Breivik’s mom wished him dead
Woman ‘sexualized’ child, report says
MALMO, SWEDEN Anders Behring Breivik’s mother “sexualized” her four-year-old son and often told him she wished he were dead, according to child psychologist reports in a book on the Norwegian mass murderer.
The reports also show that his mother became preoccupied with fears that he would assault someone.
“She saw him as an adult violent person, though he was only a small boy,” said Aage Borchgrevink, author of A Norwegian Tragedy. “She was afraid that he would assault people.”
The psychologist reports show that Wenche Behring already felt that her son was “aggressive, hyperactive and clingy” when she was breastfeeding him.

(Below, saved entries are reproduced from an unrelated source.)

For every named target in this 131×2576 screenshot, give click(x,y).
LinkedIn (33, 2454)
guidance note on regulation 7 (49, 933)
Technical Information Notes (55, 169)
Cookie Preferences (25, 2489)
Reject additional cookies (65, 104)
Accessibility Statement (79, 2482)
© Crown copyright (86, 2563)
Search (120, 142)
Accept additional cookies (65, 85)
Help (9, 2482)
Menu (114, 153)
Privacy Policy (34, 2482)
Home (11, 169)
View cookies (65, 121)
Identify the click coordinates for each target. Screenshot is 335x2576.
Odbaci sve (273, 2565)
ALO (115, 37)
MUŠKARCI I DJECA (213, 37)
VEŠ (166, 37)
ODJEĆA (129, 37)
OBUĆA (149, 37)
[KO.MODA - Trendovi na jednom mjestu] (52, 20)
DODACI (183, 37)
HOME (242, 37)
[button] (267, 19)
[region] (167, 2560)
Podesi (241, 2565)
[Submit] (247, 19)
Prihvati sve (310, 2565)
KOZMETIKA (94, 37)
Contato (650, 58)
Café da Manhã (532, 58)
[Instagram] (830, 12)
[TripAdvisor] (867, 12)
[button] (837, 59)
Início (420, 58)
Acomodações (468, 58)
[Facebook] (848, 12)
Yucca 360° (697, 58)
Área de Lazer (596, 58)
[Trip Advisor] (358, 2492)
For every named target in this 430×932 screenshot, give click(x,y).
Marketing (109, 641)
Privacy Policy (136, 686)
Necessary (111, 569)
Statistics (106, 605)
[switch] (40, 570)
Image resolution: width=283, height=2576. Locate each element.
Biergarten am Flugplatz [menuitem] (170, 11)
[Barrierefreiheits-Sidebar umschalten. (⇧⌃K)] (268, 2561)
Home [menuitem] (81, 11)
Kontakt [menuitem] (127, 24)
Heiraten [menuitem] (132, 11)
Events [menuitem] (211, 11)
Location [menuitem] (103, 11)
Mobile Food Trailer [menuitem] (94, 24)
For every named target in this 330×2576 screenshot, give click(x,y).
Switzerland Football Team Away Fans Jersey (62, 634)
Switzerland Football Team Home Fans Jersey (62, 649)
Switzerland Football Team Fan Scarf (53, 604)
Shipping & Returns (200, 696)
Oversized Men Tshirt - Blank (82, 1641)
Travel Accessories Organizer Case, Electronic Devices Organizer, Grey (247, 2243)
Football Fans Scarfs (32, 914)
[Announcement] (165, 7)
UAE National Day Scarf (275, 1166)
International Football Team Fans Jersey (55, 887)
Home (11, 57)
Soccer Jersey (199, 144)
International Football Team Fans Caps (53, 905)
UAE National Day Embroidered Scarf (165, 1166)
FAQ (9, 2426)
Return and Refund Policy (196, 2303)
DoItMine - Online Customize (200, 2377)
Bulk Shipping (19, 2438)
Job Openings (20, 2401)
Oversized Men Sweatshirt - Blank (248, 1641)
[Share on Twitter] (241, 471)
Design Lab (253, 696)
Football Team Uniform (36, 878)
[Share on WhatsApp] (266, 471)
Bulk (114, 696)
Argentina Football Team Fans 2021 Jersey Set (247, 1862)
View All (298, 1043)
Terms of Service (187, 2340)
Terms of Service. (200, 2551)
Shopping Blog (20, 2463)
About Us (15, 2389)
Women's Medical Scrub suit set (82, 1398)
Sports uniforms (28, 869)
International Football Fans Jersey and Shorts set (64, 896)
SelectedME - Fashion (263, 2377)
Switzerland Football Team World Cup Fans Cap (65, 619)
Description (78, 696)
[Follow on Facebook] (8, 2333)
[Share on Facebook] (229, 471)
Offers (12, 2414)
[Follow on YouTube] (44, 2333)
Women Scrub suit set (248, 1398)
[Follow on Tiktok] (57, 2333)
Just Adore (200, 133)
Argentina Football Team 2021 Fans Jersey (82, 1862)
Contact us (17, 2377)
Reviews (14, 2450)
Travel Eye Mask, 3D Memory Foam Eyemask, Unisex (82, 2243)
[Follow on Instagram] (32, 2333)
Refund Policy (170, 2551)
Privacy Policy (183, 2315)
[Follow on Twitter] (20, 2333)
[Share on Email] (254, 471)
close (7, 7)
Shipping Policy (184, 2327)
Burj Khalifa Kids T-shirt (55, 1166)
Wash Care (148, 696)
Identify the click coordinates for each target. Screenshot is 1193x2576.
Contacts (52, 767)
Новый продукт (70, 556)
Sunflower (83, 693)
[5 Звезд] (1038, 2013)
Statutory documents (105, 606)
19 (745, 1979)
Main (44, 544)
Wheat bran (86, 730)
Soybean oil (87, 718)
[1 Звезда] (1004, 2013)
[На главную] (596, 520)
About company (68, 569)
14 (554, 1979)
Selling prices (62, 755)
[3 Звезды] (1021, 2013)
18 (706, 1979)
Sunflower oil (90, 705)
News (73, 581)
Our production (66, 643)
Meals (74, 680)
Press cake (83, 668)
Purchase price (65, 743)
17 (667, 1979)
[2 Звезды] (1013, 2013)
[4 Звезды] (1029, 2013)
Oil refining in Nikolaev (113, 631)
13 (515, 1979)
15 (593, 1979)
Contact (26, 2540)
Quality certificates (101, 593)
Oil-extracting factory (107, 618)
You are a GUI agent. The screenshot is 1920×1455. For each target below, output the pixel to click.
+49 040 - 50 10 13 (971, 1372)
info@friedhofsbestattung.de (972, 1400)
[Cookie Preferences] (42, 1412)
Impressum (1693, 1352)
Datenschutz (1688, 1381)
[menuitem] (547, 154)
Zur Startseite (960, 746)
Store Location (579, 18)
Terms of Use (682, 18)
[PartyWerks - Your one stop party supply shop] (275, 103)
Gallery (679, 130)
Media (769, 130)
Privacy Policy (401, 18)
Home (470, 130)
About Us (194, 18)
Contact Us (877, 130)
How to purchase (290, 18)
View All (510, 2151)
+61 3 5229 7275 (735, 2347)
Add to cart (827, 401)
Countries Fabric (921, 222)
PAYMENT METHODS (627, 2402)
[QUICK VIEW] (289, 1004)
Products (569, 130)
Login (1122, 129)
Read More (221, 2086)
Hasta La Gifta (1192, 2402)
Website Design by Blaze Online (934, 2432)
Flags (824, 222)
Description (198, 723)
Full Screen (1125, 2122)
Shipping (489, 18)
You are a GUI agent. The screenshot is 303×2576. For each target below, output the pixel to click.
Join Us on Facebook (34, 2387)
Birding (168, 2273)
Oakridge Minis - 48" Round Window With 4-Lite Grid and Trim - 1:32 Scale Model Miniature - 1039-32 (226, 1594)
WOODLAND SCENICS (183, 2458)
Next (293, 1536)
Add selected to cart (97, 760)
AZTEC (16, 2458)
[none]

By the time he was four, she “sexualized” him, hit him, and frequently told him that she wished he were dead.
“The mother and Anders slept in the same bed at night with very close bodily contact,” psychologists from Norway’s centre for child and youth psychiatry ( SSBU) reported after Breivik and his mother spent several weeks there in 1983.
The family’s neighbours had become worried about her inappropriate sexual behaviour.
“During the police investigation, the neighbours also said they had been shocked by the mother’s sexualized language,” Borchgrevink writes. “There was a lot of fighting in the apartment and they remembered sexual activity taking place while the children were in there.”
The report described Behring as “a woman with an extremely difficult upbringing, borderline personality structure and an allencompassing, if only partially visible, depression” who “projects her primitive aggressive and sexual fantasies on to him (Breivik).”
The psychologists reported that she would frequently tell her son that she wished he would die. “She shifts very quickly between speaking to him with a sugary voice and openly expressing a death wish,” they wrote.
Borchgrevink has faced criticism in Norway for his decision to publish excerpts from the reports, with some accusing him of violating the privacy of Behring, who was admitted to a psychiatric ward the day after her son killed 77 people in his bomb and gun rampage in July 2011.
Behring was excused from testifying in the trial on health grounds.
After Breivik’s father, Jens Breivik, lost a child custody case, social workers recommended that the boy still be removed from his mother to prevent “more severe psychopathology” from developing, but were ignored.